Whitmer previewed earlier this week some of the factors she will consider when determining which sectors of the economy can reopen first and some restrictions that may be placed on the businesses when they do reopen.
Whitmer said she will continue communicating her plans for reopening the economy in the coming days.
Even when more sectors of the economy do start reopening, Khaldun said it will be a long time before things truly go back to normal.

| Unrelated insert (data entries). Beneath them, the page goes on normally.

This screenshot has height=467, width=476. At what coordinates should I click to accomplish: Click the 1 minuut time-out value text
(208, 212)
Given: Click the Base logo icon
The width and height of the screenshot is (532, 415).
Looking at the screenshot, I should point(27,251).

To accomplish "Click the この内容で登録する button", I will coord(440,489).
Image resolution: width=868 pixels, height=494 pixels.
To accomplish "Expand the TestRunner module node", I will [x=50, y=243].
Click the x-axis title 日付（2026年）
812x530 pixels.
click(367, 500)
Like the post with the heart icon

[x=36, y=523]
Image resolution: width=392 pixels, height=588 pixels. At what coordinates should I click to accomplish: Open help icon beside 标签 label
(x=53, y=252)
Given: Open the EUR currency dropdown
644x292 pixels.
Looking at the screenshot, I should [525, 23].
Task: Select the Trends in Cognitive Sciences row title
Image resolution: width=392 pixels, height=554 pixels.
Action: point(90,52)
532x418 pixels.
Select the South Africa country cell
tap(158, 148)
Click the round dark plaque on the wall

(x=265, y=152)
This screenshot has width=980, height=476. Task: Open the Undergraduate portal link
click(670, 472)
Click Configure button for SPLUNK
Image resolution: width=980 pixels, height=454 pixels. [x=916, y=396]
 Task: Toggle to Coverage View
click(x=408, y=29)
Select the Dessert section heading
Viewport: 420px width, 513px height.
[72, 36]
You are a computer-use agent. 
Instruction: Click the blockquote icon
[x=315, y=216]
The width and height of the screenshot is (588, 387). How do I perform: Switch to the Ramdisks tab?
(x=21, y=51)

“We have to keep in mind that it may take as long as 18 months for a vaccine to be developed for COVID-19 and we still don’t have the antibiotic treatments for this disease,” Khaldun said. “So, life in the foreseeable future will not go back exactly to what it was before COVID-19. This is truly going to be a marathon and not a sprint.”
Michigan had 35,291 confirmed cases of COVID-19 in the state Monday, and 2,977 people have died from the virus.
Of the confirmed cases, 1,387 are in Genesee County, and 144 people in the county have died from the virus.